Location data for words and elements
— start —
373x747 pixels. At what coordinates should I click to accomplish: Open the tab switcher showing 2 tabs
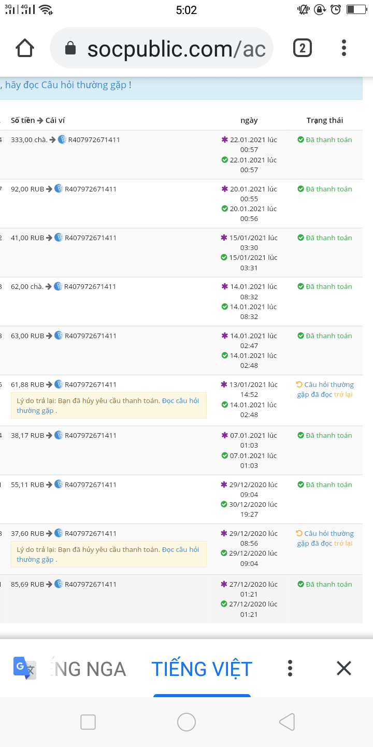[x=303, y=48]
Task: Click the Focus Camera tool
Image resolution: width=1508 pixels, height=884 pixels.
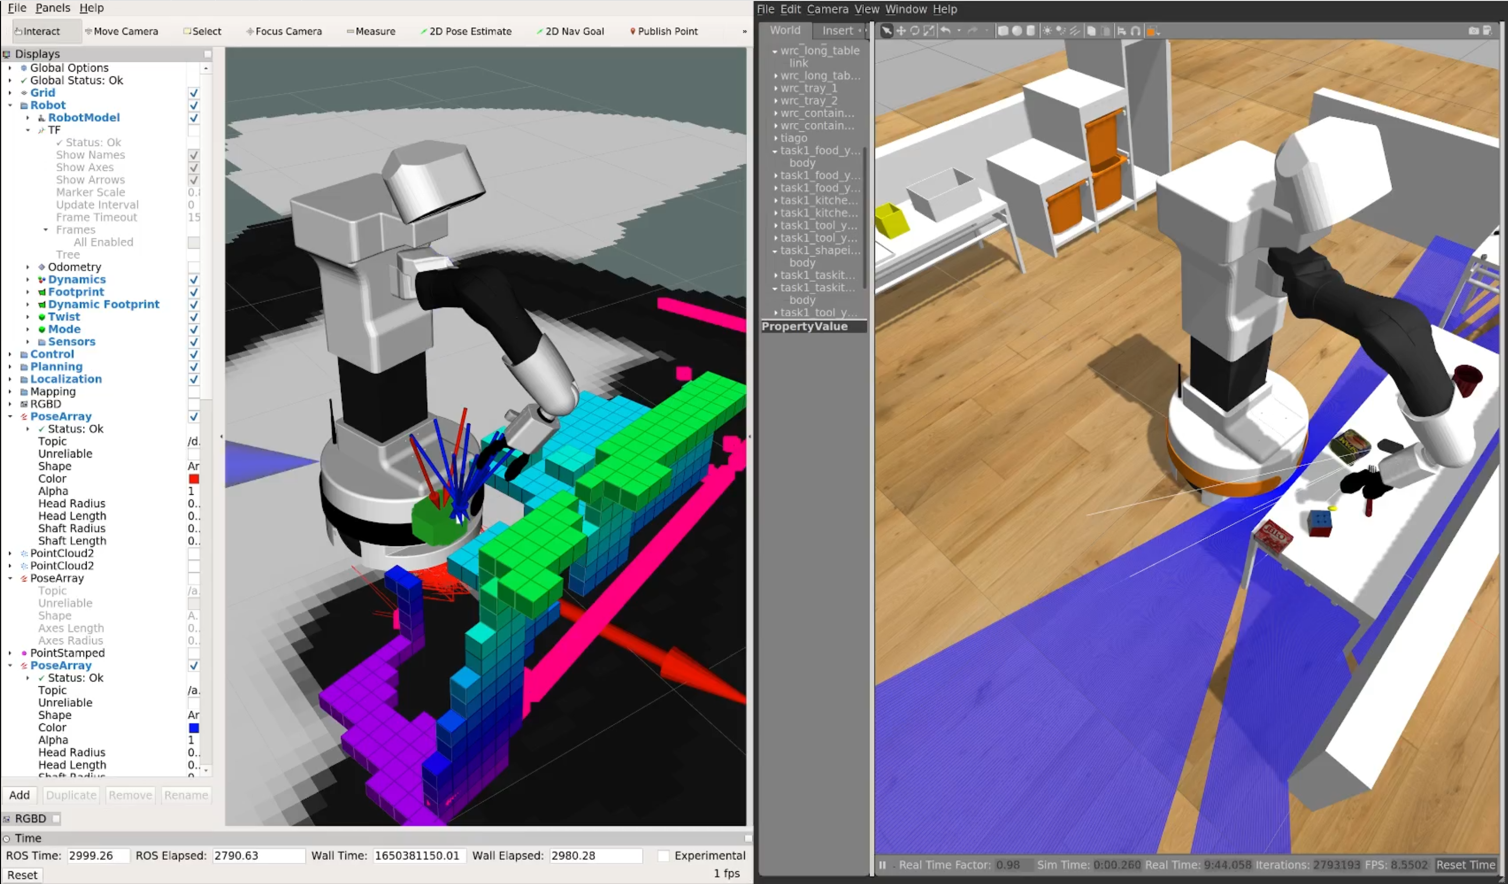Action: pos(290,31)
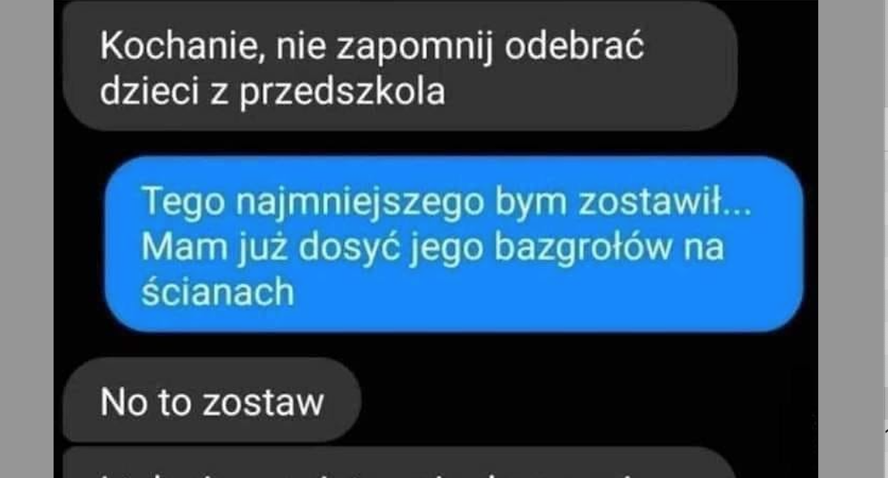Click the word 'Tego' in the blue reply
Image resolution: width=888 pixels, height=478 pixels.
click(x=183, y=202)
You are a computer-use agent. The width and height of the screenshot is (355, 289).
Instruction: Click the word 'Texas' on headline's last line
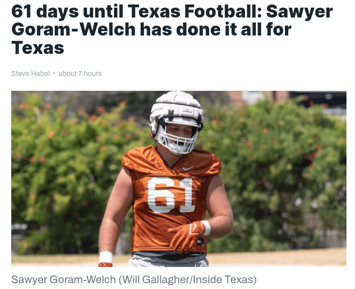(38, 48)
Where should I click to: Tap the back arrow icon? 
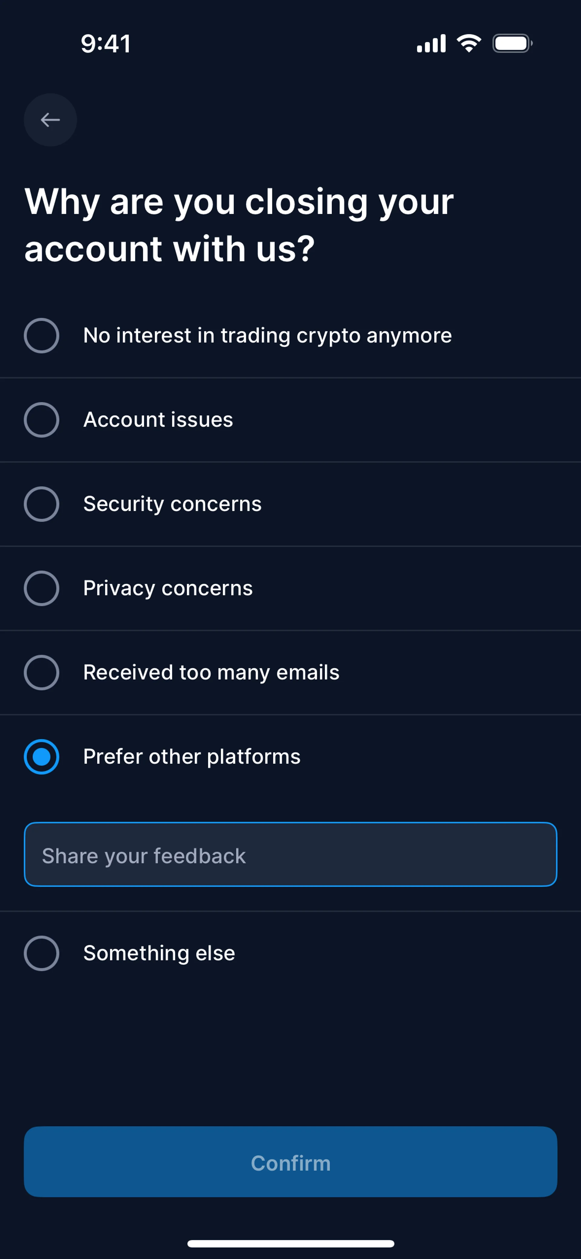[x=50, y=120]
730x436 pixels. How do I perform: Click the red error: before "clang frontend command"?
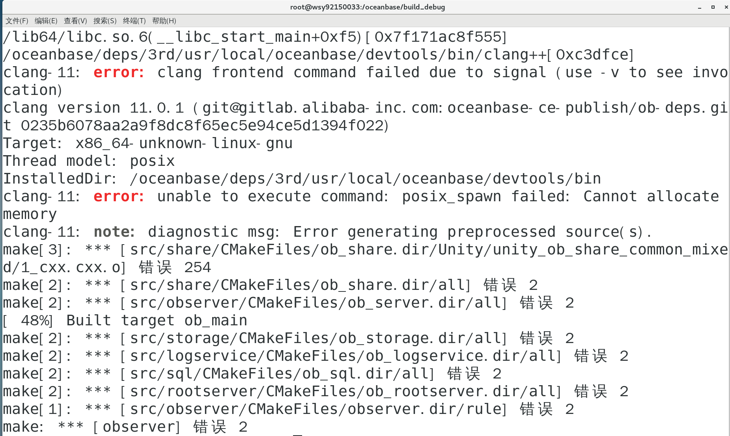coord(119,72)
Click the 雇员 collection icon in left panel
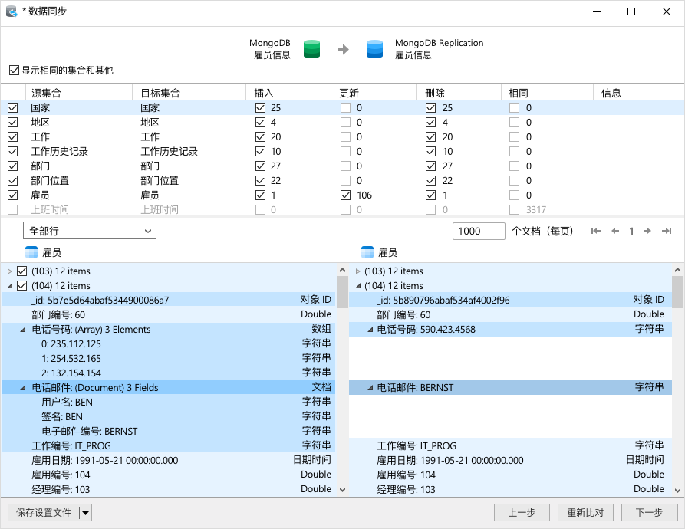 click(x=31, y=253)
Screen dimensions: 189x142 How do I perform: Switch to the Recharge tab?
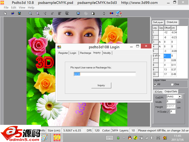point(85,53)
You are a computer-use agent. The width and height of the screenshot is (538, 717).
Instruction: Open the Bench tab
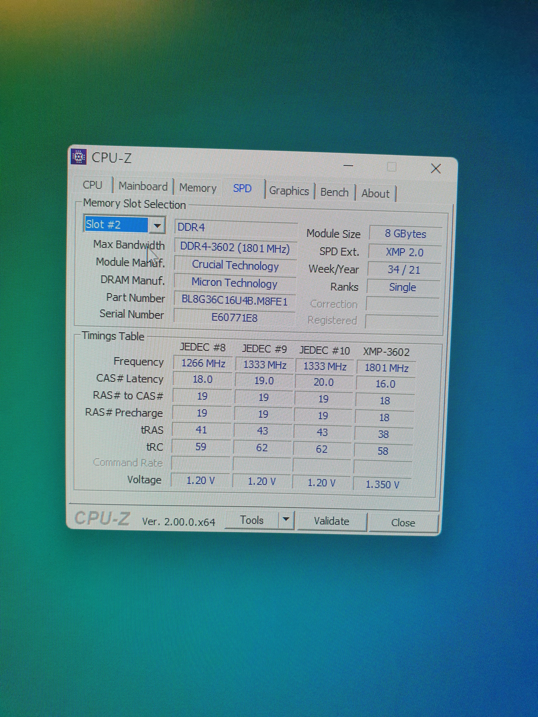(x=334, y=192)
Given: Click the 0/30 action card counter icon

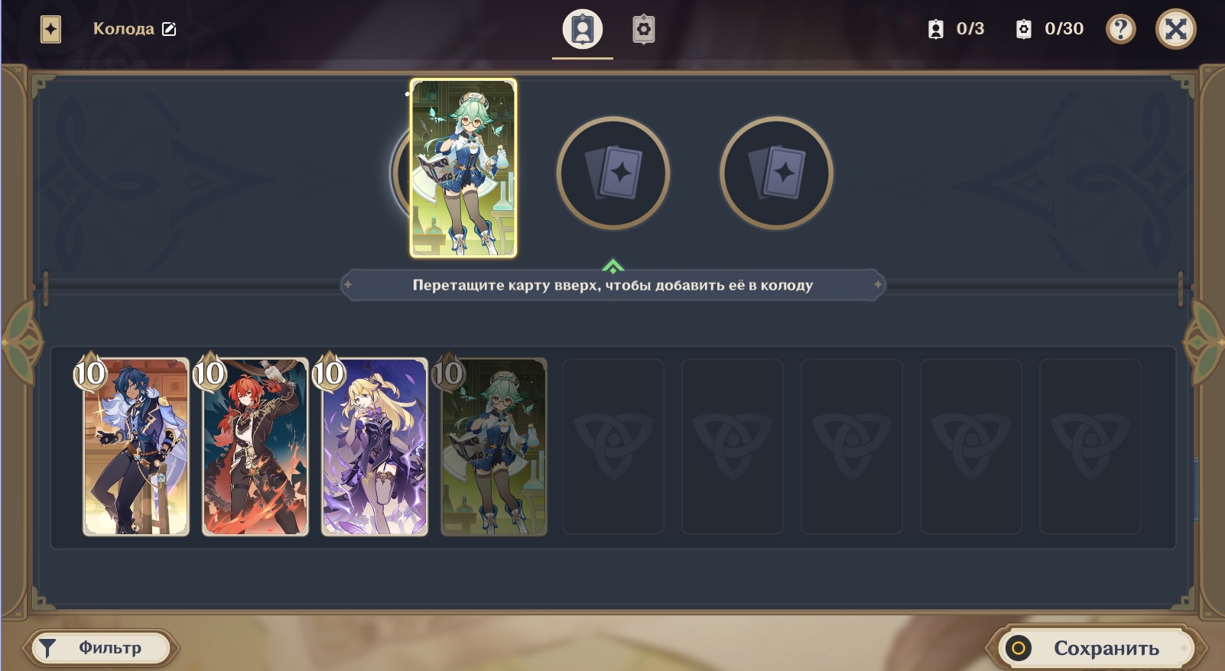Looking at the screenshot, I should click(x=1023, y=29).
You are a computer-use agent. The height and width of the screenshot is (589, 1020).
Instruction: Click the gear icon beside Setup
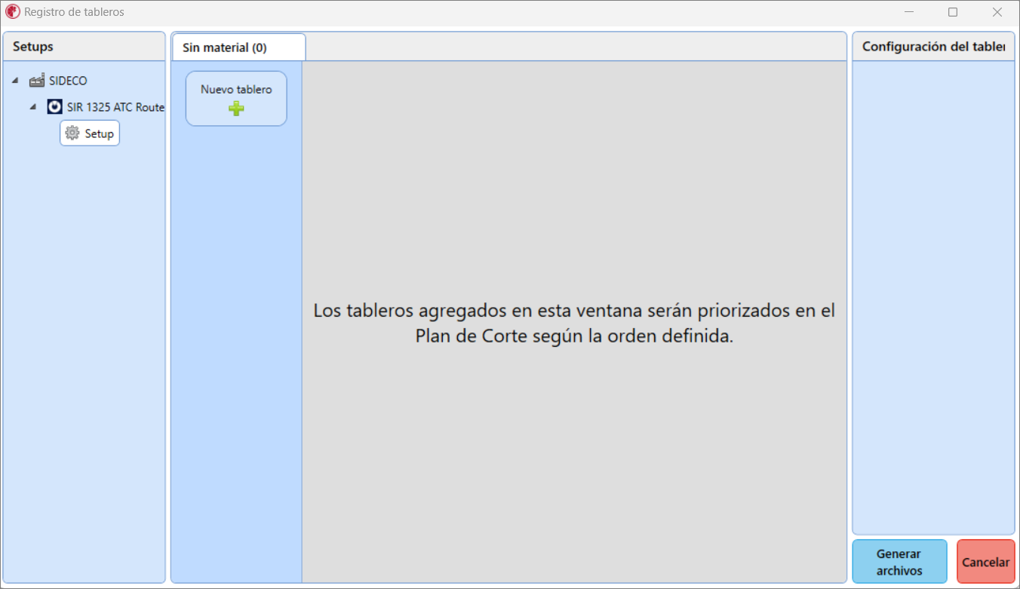(72, 133)
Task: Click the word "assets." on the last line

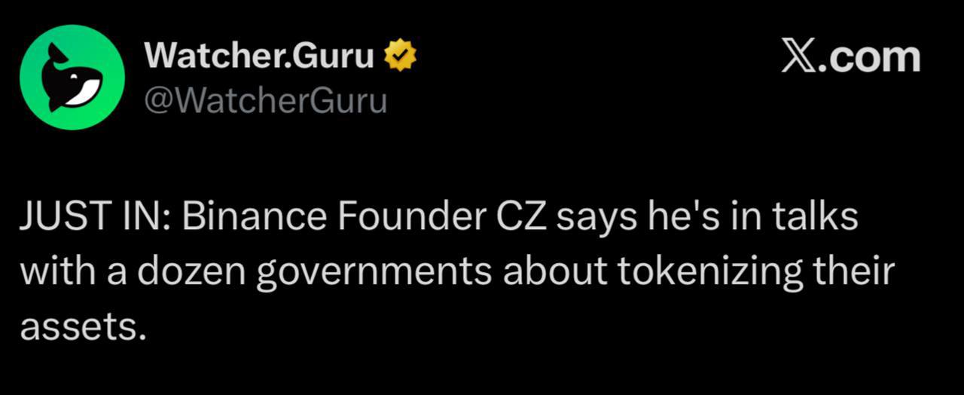Action: tap(81, 327)
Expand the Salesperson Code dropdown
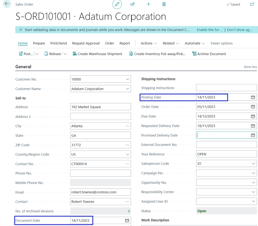 (253, 164)
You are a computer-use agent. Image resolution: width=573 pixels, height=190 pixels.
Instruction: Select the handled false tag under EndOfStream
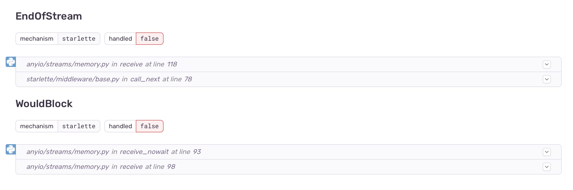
— end —
> **STATED TASK**:
Recast all of the material above as a numbered list with one line per item. Omit the blank lines and leave the pictures out.

> **FINISHED TASK**:
1. 373x747 pixels. At what coordinates should I click to accomplish: Open the tab switcher showing 2 tabs
2. [x=303, y=48]
3. Task: Click the Focus Camera tool
4. Image resolution: width=1508 pixels, height=884 pixels.
5. Action: pos(290,31)
6. Click the word 'Tego' in the blue reply
7. Image resolution: width=888 pixels, height=478 pixels.
8. click(x=183, y=202)
9. You are a computer-use agent. The width and height of the screenshot is (355, 289).
10. Instruction: Click the word 'Texas' on headline's last line
11. (38, 48)
12. Where should I click to: Tap the back arrow icon? 
13. [x=50, y=120]
14. 730x436 pixels. How do I perform: Click the red error: before "clang frontend command"?
15. coord(119,72)
16. Click the 雇员 collection icon in left panel
17.  click(x=31, y=253)
18. Screen dimensions: 189x142 How do I perform: Switch to the Recharge tab?
19. point(85,53)
20. You are a computer-use agent. The width and height of the screenshot is (538, 717).
21. Instruction: Open the Bench tab
22. (x=334, y=192)
23. Given: Click the 0/30 action card counter icon
24. Looking at the screenshot, I should click(x=1023, y=29).
25. You are a computer-use agent. The height and width of the screenshot is (589, 1020).
26. Instruction: Click the gear icon beside Setup
27. (72, 133)
28. Task: Click the word "assets." on the last line
29. Action: tap(81, 327)
30. Expand the Salesperson Code dropdown
31.  (253, 164)
32. You are a computer-use agent. Image resolution: width=573 pixels, height=190 pixels.
33. Instruction: Select the handled false tag under EndOfStream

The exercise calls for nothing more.